> **Task details**
All that is needed is the line containing "Обзоры (785, 2494)" together with each line after it, transcribed exactly to the end of the records.

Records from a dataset
- - - -
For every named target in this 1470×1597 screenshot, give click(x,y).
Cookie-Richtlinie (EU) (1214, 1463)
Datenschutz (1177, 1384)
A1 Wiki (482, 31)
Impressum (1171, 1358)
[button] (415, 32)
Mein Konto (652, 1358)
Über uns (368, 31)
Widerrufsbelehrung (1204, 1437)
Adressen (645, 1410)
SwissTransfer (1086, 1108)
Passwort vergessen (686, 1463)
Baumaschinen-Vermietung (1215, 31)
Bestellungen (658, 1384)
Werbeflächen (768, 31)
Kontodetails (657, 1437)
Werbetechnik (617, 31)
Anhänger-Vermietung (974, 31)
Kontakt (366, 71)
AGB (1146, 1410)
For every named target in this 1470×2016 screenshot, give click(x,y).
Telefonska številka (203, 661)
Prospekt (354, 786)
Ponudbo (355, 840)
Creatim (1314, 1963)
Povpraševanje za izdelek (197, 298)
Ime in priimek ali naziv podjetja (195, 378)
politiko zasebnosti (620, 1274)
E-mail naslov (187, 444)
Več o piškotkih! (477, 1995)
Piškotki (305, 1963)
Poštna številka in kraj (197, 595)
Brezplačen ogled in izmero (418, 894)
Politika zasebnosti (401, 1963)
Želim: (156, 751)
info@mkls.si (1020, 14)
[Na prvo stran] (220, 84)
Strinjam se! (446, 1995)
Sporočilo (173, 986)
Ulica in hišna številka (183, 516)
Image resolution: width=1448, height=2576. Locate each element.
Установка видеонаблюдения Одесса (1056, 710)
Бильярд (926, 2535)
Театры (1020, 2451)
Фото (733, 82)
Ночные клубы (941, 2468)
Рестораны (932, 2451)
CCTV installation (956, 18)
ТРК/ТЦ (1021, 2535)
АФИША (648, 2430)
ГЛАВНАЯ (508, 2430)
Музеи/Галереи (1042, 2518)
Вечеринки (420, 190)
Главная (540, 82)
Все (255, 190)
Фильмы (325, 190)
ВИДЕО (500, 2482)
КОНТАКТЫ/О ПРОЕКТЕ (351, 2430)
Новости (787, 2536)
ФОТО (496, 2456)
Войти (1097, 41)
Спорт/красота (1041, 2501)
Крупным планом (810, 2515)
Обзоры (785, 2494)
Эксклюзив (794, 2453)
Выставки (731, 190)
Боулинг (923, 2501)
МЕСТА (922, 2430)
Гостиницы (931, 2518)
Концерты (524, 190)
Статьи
- - - -
> **Exercise solution**
Обзоры (785, 2494)
Эксклюзив (794, 2453)
Выставки (731, 190)
Боулинг (923, 2501)
МЕСТА (922, 2430)
Гостиницы (931, 2518)
Концерты (524, 190)
Статьи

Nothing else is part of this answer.